The final piece was by a much better-known American composer, Pulitzer Prize-winning Jennifer Higdon, who was born in Brooklyn, and has won three Grammys (all for concertos). Light Refracted, composed in 2002, is a two-movement work for string trio, clarinet and piano. The material came from an orchestral work, blue cathedral.

“After it was premiered,” she has written, “several individuals pointed out to me Monet’s cathedral paintings, one of which is completely in blues. I became fascinated with the idea that painters often paint a particular subject in varying degrees of light (as Monet did). I wondered if composers could do the same thing. So when I started Light Refracted, I decided to take the musical elements used in blue cathedral, and recast them in a different light.

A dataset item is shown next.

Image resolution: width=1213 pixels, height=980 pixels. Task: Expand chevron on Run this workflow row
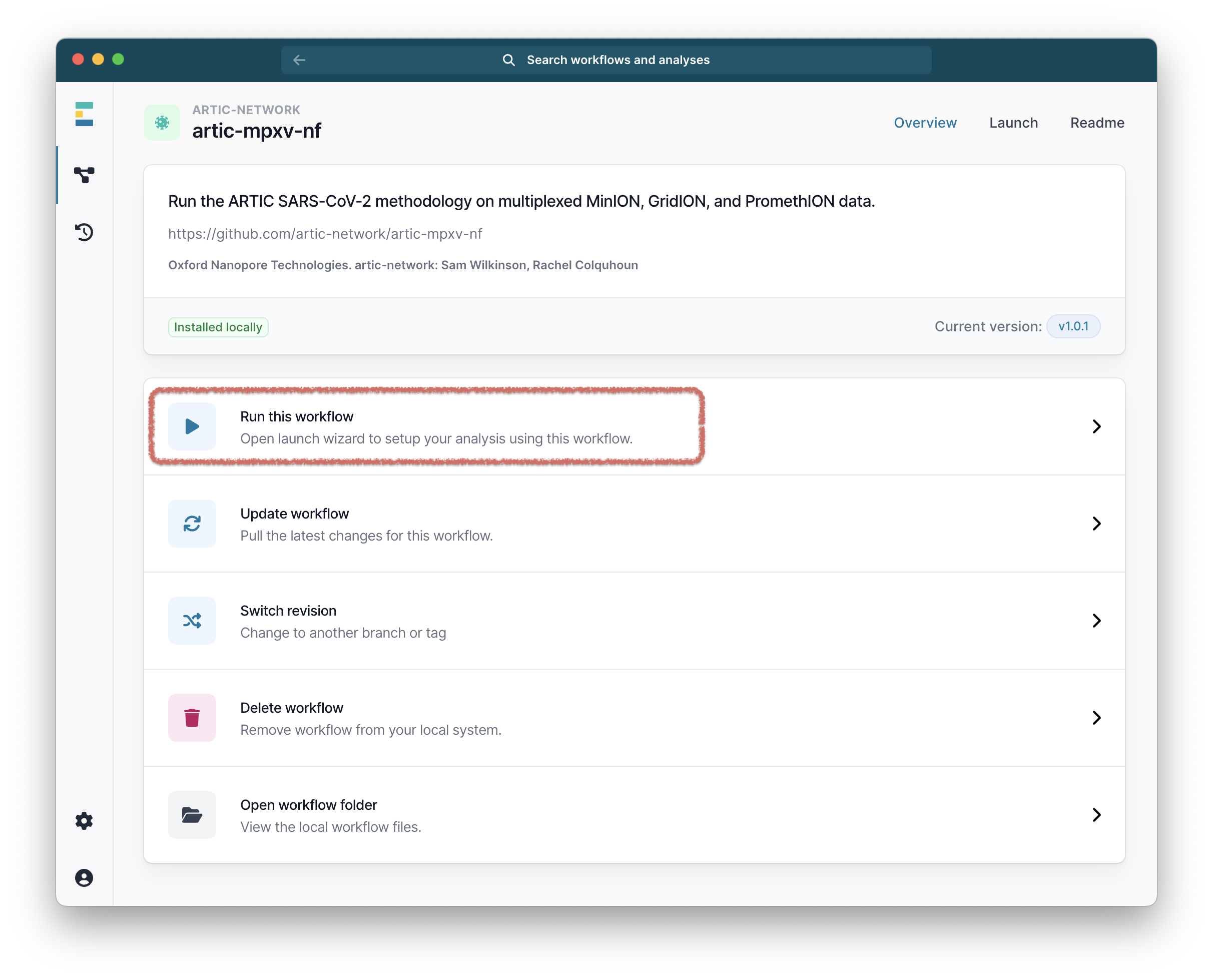1096,426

It was extremely difficult, but also an interesting challenge. Like Monet, I tried to examine the melodies, rhythms, harmonies, and orchestration in a new context. So the first movement reflects that “artistic” study and manipulation.”

That first movement, titled ‘Inward’ reflects “on our inner light, and how we take that light in”, and the second movement ‘Outward’ is “the opposite, our projection of light out to the world.” In style, the work is neo-Romantic, opening with a low, slow clarinet solo, and that first movement is initially rather rhapsodic, with beautifully judged entries of the different instruments. Agitation grows, with a very strong sense of the different instruments as individual voices, tangling around each other, until a rather lovely gentle close.

The second movement, Outward, as one might expect, is in complete contrast, with buzzing scoops against a scurrying piano – fast, furious, and fun. It somewhat loses its way in the middle, but returns to the opening ideas in a kind of frolic of light.

It can’t be that easy to play, but Cheung, Veese, Currie-Roberts, Julianne Scott, and Ho pulled it off with aplomb, ending a fine, inventive concert.